After short period of gameplay with the Razer Raiju I was surprised to feel my hands getting quite fatigued. Although the design is much closer to that of an Xbox controller and with almost no weight difference to an Xbox Elite, I thought it was odd. I decided to change back to the standard PS4 controller to see if it went away, and it did! After closer inspection I noticed that the Razer Raiju is slightly more bulky and wider than an Xbox controller and has shorter grips, it is especially bulker and has less overall grip than a PS4 controller. For players who are used to PlayStation 4 controllers this may cause significant discomfort until you can adapt, if you can adapt at all. For the price tag on the Razer Raiju Ultimate I would expect that it may take a little getting used to, but not actually cause significant discomfort after a short time of game play, after all its double XP weekend on Modern Warfare so I cant be taking breaks mid grind because my hands are killing me. Maybe I’m just a bit precious but if I’m having these issues I bet there are many others who have, or will experience the same problem.
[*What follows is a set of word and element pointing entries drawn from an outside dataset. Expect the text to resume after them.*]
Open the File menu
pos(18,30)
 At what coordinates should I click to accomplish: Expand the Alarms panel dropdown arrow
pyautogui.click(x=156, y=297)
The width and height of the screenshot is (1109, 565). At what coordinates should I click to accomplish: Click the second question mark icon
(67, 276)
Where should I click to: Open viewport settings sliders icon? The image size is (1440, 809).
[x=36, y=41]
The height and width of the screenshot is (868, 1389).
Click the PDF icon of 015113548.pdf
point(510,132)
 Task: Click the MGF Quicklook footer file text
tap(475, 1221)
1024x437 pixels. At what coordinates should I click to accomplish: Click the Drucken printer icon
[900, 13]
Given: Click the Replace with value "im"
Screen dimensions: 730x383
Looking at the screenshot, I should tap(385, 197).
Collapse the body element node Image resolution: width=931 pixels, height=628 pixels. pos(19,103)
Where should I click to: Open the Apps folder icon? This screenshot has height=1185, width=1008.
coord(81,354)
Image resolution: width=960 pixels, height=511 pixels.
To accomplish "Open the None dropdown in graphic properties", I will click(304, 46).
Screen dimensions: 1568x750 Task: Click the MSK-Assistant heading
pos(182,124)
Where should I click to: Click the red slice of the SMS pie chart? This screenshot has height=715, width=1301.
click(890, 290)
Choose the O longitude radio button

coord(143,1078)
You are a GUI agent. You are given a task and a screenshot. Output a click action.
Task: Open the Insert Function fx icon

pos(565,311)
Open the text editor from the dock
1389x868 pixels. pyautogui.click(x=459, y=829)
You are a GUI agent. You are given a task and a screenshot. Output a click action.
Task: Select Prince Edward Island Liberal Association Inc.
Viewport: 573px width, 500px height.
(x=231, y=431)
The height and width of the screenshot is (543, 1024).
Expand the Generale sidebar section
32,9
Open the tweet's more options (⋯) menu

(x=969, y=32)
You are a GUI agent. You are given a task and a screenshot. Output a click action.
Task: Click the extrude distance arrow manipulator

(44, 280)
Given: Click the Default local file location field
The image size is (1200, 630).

I have heard complaints of drop outs and freezing for Razer controllers in general. I have not personally experienced any drops outs so far and I found the Bluetooth connectivity responsive and accurate and could not tell the difference between Bluetooth and wired gameplay. I was however very disappointed that my headset would not connect to the Razer Raiju controller through a wired jack connection. I have a Turtle Beach PS4 specific headset which would not produce audio using the Razer Raiju controller. I found that was really ordinary considering its an officially licensed product from Sony. After a bit of research it appears only Razer branded products will work with the Razer Raiju Ultimate. I think its unreasonable to expect players to purchase a new headset along with the controller especially at the price point of the Razer Raiju, which brings me to my next point, the price. At the time of this review the Razer Raiju Ultimate is priced online and instore for around $300 AUD to $380 AUD depending on the outlet. JB Hi Fi is advertising the price at $349 AUD. In my opinion that is a large chunk of coin for a controller in general. In comparison the Xbox Elite Controller Series 2 is retailing in JB Hi Fi for $249 AUD, and is arguably one of the best controllers on the market based on reviews and feedback from players. It has many more features and customisable options, and it will work with any licensed headset.
Razer Raiju Ultimate
- QUALITY - 92%92%
- FEATURES - 87%87%
- COMPATIBILITY - 63%63%
- PRICE - 55%55%
Overall the Razer Raiju Ultimate is a solid controller for the player who wants that extra edge in competitive online multiplayers. It offers an array of customisable options and features allowing players to truly build a personalised controller for their needs. There is no doubting the quality of the controller and its built with the intention of playing through those long gaming sessions over a long period of time. I personally loved the tactile feedback on the action buttons and wish the Xbox Elite had that feature available. The Razer Chroma effects scream gaming controller and can sync up with a Razer PC and its accessories if your into that type of thing. I really wish the controller worked with non Razer branded gaming headsets and had the option to customise, or adjust the under grip paddles because that was a deal breaker for me, along with it being one of the most expensive controllers on the market. The Razer Raiju Ultimate for PlayStation 4 is a good quality controller for the player looking to take their gaming to the next level but it just isn’t worth the heavy price tag.